Madry Lab

TRAK: Attributing Model Behavior at Scale

Effective, efficient data attribution for large machine learning models.

Try it

Data attribution that is fast and effective


TRAK is orders of magnitude faster than comparably effective data attribution methods, and orders of magnitude more effective than comparably fast methods.

Quickstart

Installation


For a fast version with custom CUDA code, use

              pip install traker[fast]
            

You will need CUDA toolkit and gcc to compile it. For the version that does not require compilation, use

              pip install traker
            

For more details, visit the installation FAQs.

Basic usage


Below we provide a minimal (pseudo)code example showcasing the basic workflow of getting TRAK scores for a given model-dataset pair. For more in-depth examples, including ready-to-run notebooks, check the tutorials in our docs. Those include how to use TRAK with BERT, how to set up TRAK with SLURM, and more!

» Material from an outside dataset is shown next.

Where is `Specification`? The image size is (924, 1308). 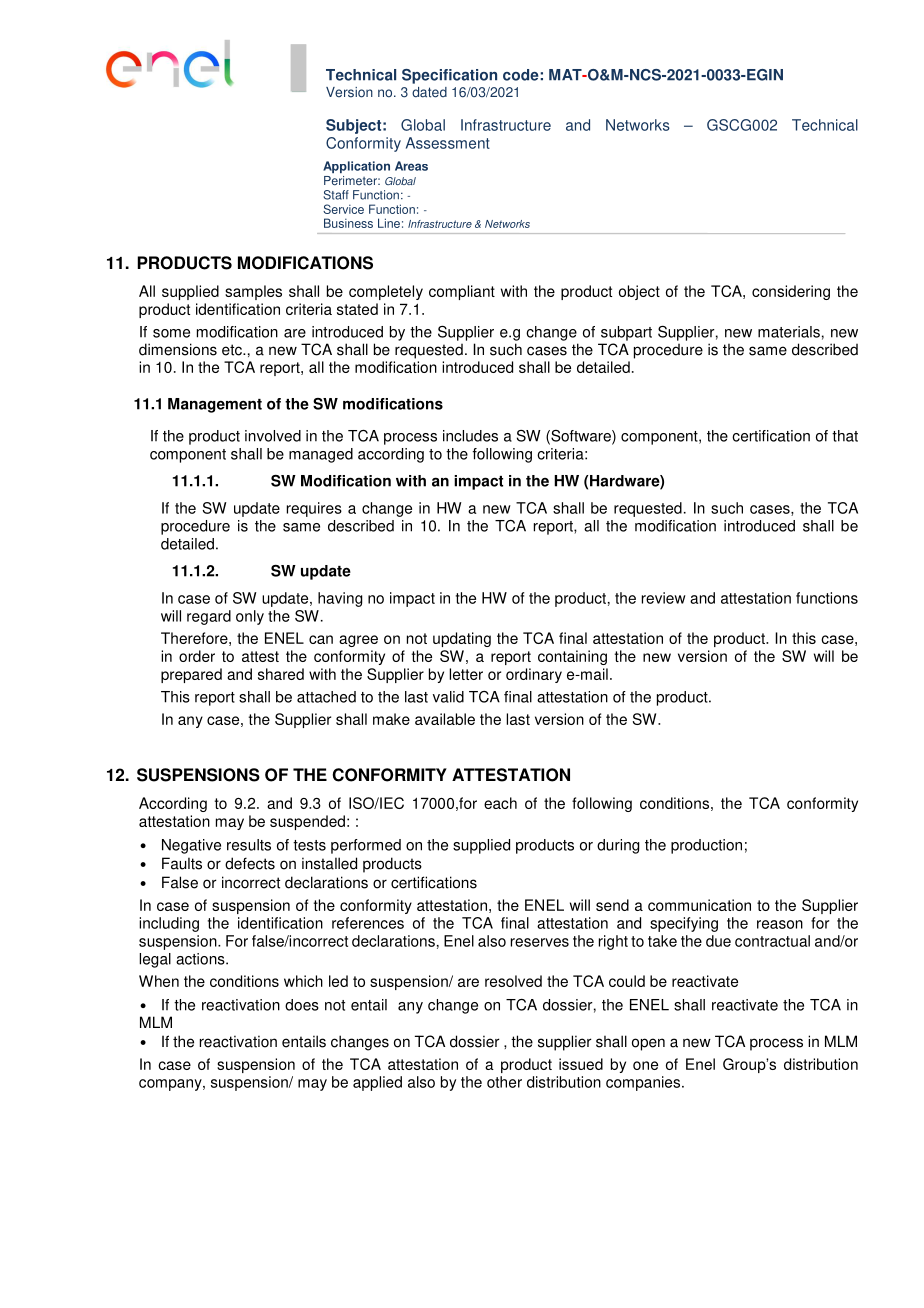 Specification is located at coordinates (449, 76).
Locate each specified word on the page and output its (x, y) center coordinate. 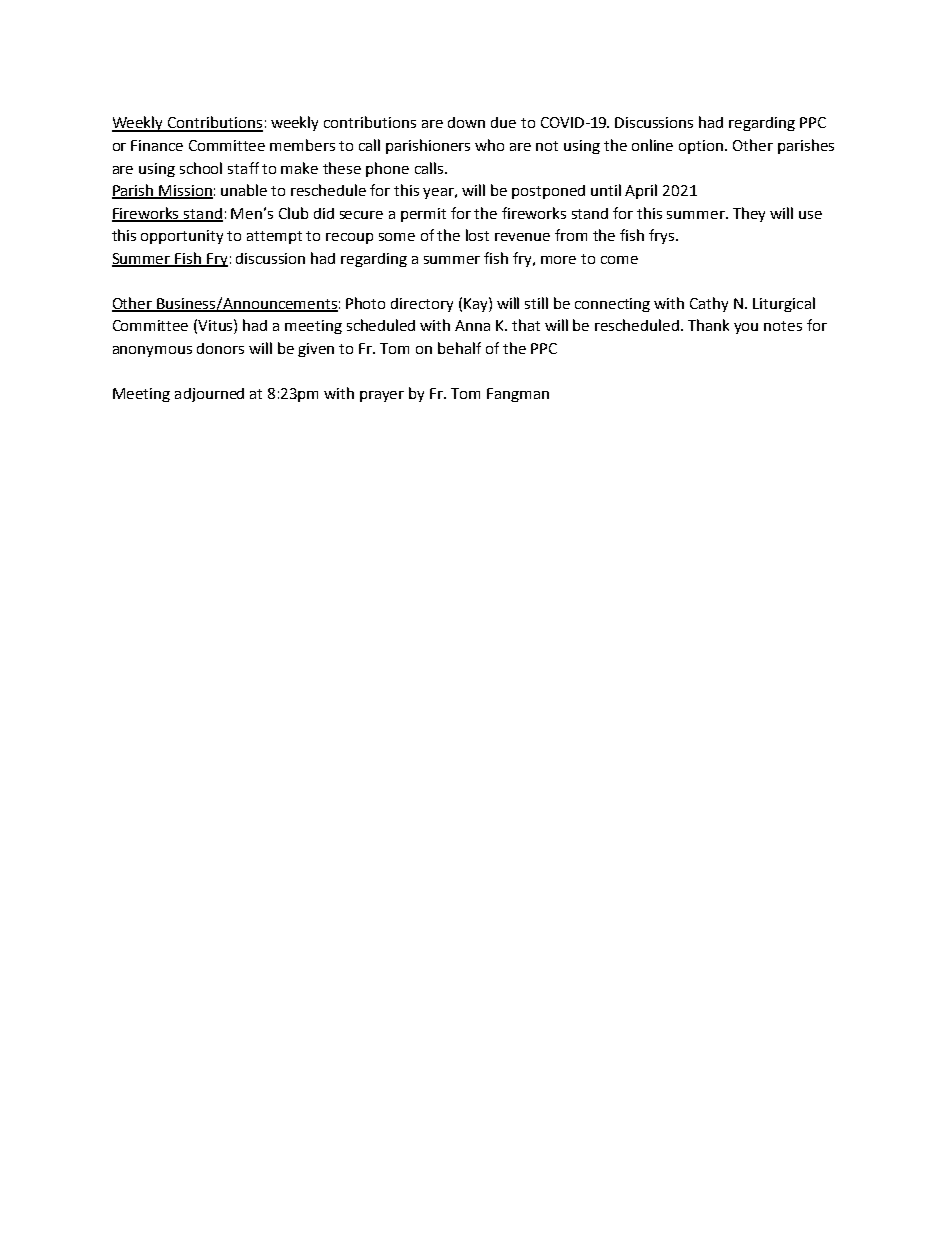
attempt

First, intialize your model and data loaders you want to score with TRAK. For example,

            from torchvision import models
model = models.resnet18()
checkpoint = model.state_dict()
train_loader = ImageNetDataloader(train=True, ...)

Then initalize the TRAKer class and process (featurize) the train set.

              traker = TRAKer(model=model, task='image_classification', train_set_size=...)

traker.load_checkpoint(ckeckpoint, model_id=0)
for batch in train_loader:
  traker.featurize(batch=batch, num_samples=batch[0].shape[0])
traker.finalize_features()

Finally, get the TRAK scores for your targets, e.g. all ImageNet validation samples:

targets_loader = ImageNetLoader(train=False, ...)
traker.start_scoring_checkpoint('quickstart', ckeckpoint, num_targets=...)
for batch in targets_loader:
    traker.score(batch=batch, num_samples=batch[0].shape[0])
scores = traker.finalize_scores(exp_name='quickstart')

That's it! Now you're have the TRAK scores in a numpy array. Check out the section below for some examples!

Example TRAK scores in language and vision tasks

Microsoft COCO is a dataset containing images of complex everyday scenes described with free-text captions. CLIP is a model that learns visual concept from natural language supervision by embedding the images and captions in a shared latent space.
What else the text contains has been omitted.